■ **WHAT THE TASK REQUIRES**
Rewrite the stretch from "Because a system" through "which it is." in the page excerpt on system failures, substituting "swap partition" for "dump device".

### PAGE EXCERPT

If the power goes out on the system, it is not really a system problem, in the sense that it was caused by an outside influence, similar to someone pulling the plug or flipping the circuit breaker (which my father-in-law did to me once). Although this kind of problem can be remedied with a UPS, the first time the system goes down before the UPS is installed can make you question the stability of your system. There is no record of what happened and unless you know the cause was a power outage, it could have been anything.

Another annoying situation is when the system just "hangs." That is, it stops completely and does not react to any input. This could be the result of a bad hard disk controller, bad RAM, or an improperly written or corrupt device driver. Because there is no record of what was happening, trying to figure out what went wrong is extremely difficult, especially if this happens sporadically.

Because a system panic is really the only time you can easily track down the problem, I will start there. The first thing to think about is that as the system goes down, it does two things: writes the registers to the console screen and writes a memory image to the dump device. The fact that it does this as it's dying makes me think that this is something important, which it is.

######
### MATERIAL PROVIDED

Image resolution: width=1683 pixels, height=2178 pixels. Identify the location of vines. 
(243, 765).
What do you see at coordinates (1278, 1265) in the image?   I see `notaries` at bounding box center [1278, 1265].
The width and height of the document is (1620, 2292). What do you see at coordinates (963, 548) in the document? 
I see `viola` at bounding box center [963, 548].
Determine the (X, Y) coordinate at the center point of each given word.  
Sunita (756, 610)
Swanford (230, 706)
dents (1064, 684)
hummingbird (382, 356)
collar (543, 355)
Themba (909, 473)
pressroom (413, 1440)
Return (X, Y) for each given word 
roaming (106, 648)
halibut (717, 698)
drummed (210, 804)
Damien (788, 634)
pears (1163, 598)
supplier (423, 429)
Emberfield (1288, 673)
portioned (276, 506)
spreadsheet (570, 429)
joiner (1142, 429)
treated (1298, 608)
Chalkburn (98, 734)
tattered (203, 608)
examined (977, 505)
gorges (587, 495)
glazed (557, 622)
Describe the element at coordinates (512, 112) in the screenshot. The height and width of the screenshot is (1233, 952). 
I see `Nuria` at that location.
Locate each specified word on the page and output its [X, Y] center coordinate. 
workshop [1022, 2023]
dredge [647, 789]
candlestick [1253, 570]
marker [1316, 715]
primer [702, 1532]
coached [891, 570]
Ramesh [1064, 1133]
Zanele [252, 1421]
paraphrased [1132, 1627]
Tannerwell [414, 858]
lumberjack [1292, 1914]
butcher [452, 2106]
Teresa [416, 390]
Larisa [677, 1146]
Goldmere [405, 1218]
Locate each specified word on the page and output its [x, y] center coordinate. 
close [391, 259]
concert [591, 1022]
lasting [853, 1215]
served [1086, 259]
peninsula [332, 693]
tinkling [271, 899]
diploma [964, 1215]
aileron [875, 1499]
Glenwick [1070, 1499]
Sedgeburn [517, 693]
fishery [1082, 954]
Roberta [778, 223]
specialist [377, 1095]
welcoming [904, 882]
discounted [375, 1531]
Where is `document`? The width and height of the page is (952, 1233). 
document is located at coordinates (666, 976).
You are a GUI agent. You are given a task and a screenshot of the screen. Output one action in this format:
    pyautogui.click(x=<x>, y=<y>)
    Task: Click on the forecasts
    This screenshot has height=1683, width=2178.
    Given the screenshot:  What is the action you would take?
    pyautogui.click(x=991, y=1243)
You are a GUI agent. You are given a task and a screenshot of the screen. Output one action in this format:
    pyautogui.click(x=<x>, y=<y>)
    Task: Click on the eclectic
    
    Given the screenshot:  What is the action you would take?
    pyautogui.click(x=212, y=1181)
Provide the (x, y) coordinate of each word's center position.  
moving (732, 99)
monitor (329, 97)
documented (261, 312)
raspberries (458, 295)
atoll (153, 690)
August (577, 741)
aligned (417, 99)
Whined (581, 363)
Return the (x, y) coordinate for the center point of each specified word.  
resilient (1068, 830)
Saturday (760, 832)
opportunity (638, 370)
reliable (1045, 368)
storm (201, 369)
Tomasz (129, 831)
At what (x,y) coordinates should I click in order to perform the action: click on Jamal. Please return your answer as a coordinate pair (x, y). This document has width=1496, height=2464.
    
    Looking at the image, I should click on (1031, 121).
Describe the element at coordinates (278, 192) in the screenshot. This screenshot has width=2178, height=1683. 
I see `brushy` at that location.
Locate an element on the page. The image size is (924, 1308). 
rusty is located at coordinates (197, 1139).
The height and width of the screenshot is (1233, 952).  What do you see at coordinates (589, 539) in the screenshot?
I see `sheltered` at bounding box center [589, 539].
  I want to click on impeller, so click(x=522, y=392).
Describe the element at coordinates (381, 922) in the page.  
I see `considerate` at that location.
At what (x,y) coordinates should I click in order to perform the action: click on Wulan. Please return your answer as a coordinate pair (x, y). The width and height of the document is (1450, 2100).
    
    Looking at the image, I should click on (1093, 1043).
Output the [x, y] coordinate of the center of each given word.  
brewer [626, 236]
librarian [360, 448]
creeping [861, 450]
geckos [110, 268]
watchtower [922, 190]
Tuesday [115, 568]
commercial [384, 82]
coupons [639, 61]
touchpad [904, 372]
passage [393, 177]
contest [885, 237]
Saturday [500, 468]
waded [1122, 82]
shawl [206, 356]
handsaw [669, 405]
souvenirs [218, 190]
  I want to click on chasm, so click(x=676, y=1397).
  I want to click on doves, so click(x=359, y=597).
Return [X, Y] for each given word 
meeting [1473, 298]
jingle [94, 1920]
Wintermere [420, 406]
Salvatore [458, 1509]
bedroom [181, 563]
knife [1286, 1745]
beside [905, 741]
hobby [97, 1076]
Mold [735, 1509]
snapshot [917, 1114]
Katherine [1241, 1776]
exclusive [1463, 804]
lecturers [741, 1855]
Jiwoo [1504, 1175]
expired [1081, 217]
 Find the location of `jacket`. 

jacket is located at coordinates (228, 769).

######

■ **EXERCISE RESPONSE**
Because a system panic is really the only time you can easily track down the problem, I will start there. The first thing to think about is that as the system goes down, it does two things: writes the registers to the console screen and writes a memory image to the swap partition. The fact that it does this as it's dying makes me think that this is something important, which it is.